**Fragmento para leer:**
Ahí amarramos el bote a unas ramas y bajamos todos: Omar, Ana, sus dos nietos y Vane y yo cargando las mochilas. La aldea (2°00’19″N, 66°57’57″W) apareció enseguida, cinco o seis chozas construidas con ramas y hojas. Los niños y los perros también aparecieron rápido, luego varias mujeres, aunque algunas volvieron a esconderse en las chozas. Era nuestro encuentro con los yanomamis tanto tiempo esperado. Lo primero que noté (me fijé porque era una duda que venía teniendo) fue que las mujeres no estaban usando los típicos palitos que suelen tener incrustados alrededor de la boca. Sí tenían los agujeros pero sin los adornos puestos. Por otro lado, algunas de las mujeres estaban vestidas solo con faldas y la mayoría de los niños andaban desnudos.
Entonces Omar se acercó a una de las chicas que
conocía y que sabía que hablaba español y le explicó que nosotros queríamos quedarnos
unos días con ellos. Ella contestó que no estaban los hombres de la comunidad,
que se habían ido a no sé dónde y regresarían al día siguiente. Entonces Omar
preguntó si había problema en que nos quedáramos de todos modos. La mujer dudó
un rato pero luego respondió que no había problema. La totalidad de los niños
de la aldea, que serían unos veinte, permanecían callados, boquiabiertos y no
nos sacaban los ojos de encima.

**Qué se pide:**
(A) Copia del relato de la visita a la aldea yanomami todo lo que va desde "Entonces Omar se" hasta "ojos de encima.".
(B) Prosigue el relato de la visita a la aldea yanomami a partir de su última oración.
Las entradas provienen de otra fuente.

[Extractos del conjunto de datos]
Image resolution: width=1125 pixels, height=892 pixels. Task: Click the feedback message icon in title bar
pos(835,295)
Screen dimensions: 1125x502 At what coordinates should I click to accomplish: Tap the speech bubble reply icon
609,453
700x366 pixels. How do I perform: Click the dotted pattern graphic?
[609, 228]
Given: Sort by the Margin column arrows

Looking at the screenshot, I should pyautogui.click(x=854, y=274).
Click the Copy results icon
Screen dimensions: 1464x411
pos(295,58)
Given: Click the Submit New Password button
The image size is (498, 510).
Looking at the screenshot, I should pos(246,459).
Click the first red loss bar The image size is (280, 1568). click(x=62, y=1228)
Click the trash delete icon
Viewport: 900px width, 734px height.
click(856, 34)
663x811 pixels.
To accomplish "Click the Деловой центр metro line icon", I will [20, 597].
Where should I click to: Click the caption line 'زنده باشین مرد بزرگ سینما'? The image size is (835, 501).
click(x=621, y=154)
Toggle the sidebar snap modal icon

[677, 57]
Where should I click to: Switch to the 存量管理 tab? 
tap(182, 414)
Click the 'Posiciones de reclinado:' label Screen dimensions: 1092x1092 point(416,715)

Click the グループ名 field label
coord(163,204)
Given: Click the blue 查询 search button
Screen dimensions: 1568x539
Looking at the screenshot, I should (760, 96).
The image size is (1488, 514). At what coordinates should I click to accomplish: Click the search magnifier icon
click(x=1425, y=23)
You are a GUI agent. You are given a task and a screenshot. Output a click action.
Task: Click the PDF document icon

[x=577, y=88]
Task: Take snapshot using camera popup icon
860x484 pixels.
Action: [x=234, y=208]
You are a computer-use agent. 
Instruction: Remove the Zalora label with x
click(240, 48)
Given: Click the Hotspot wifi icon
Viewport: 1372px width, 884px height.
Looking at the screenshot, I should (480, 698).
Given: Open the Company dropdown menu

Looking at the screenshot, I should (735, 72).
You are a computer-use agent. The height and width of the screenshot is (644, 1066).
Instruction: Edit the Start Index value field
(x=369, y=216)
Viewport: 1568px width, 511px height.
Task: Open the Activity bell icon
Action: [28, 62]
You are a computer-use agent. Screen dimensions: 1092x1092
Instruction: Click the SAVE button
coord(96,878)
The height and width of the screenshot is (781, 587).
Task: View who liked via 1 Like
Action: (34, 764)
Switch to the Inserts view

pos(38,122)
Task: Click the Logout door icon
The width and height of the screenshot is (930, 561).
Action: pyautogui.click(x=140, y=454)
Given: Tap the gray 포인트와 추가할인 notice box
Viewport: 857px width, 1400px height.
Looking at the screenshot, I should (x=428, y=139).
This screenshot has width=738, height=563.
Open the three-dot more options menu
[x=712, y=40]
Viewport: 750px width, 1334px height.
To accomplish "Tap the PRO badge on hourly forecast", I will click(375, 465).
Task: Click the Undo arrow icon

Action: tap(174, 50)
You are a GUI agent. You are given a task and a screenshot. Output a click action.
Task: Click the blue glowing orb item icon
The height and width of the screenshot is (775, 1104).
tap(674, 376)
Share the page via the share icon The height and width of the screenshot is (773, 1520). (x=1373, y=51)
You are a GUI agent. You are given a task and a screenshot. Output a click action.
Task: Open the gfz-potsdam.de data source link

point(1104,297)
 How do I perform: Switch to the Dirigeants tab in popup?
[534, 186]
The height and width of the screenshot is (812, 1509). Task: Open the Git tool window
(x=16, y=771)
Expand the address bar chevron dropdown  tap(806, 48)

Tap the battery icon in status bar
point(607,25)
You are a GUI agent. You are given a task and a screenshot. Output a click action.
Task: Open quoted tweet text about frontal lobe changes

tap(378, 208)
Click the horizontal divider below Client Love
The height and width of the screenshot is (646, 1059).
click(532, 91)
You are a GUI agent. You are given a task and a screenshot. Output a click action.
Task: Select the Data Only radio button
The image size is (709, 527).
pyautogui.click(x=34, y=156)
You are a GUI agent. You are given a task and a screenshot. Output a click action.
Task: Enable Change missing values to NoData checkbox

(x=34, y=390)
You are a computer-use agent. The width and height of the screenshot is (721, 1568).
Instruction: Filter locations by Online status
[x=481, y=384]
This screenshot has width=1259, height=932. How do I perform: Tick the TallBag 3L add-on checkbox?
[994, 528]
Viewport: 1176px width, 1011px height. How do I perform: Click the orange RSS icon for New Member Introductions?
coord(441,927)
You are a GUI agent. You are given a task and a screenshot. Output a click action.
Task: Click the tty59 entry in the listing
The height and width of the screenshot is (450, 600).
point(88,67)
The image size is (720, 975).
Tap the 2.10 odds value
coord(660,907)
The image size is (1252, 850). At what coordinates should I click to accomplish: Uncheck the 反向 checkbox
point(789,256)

**Respuestas por tarea:**
(A)
Entonces Omar se acercó a una de las chicas que
conocía y que sabía que hablaba español y le explicó que nosotros queríamos quedarnos
unos días con ellos. Ella contestó que no estaban los hombres de la comunidad,
que se habían ido a no sé dónde y regresarían al día siguiente. Entonces Omar
preguntó si había problema en que nos quedáramos de todos modos. La mujer dudó
un rato pero luego respondió que no había problema. La totalidad de los niños
de la aldea, que serían unos veinte, permanecían callados, boquiabiertos y no
nos sacaban los ojos de encima.

(B)
La mirada de confianza que nos ofrecía la mujer que hablaba español me dejó más tranquilo y por eso le dije a Omar que no se preocupara, que nos quedaríamos ahí y que ya veríamos como volver a Solano con los yanomamis. Los baré se fueron saludando amablemente y nosotros fuimos invitados a entrar a una de las chozas de paja. A diferencia de la puerta, que me pareció muy pequeña, la casa me resultó notablemente grande, imaginé que era una choza multifamiliar, al estilo yanomami. Luego me enteraría de que efectivamente la aldea estaba formada por cinco chozas en las que se repartían doce familias. En realidad los yanomamis suelen vivir en un shabono, una gran estructura de ramas y paja en forma circular y sin techo en el centro en la que vive toda la comunidad. La mujer que hablaba español, que se llamaba Sharama, nos explicó que la aldea de ellos era relativamente nueva, antes pertenecían a otro grupo que vive río arriba y ahí sí vivían en shabono, pero hubo problemas entre las familias y entonces decidieron irse. Ahora están acá y optaron por construir las casas cuadradas copiando el estilo de los kurripako, les resulta más fácil siendo una comunidad pequeña. Tal vez las casas separadas les den más intimidad y menos roce. En todo caso la división de hogares debe haber cambiado sustancialmente su forma de vida.
Como todo pueblo originario los yanomamis sufren la inevitable y progresiva occidentalización, pero en este caso es mucho más reciente y menos profunda debido a que, si bien fueron contactados desde el año 1800, no fue hasta mitad de siglo pasado que han tenido una interacción más permanente con misioneros, médicos o antropólogos. Y, de todos modos, los más conectados son los que viven en las zonas bajas de los ríos; en cambio en la cabecera de los afluentes, pasando los rápidos, hay yanomamis con muy poco contacto. Los garimpeiros que hemos conocido en estos días nos han contado de esas tribus, dicen que viven ahí alimentándose de la selva, curándose con sus hierbas, enseñándose entre ellos. Incluso más alejados hay comunidades no contactadas, que los propios yanomamis llaman moxateteus. Puedo imaginar cómo viven en esos shabonos viendo documentales de los años ’70 sobre los yanomamis recién contactados en aquella época.
En algunos videos se puede ver la peligrosidad de cruzarse con pueblos que pueden ponerse agresivos como en este caso:
No duramos mucho dentro de la choza, enseguida nos
hicieron dejar las mochilas y salir. Luego Sharama nos presentó a un
adolescente diciéndonos que nos iba a llevar a recorrer el lugar.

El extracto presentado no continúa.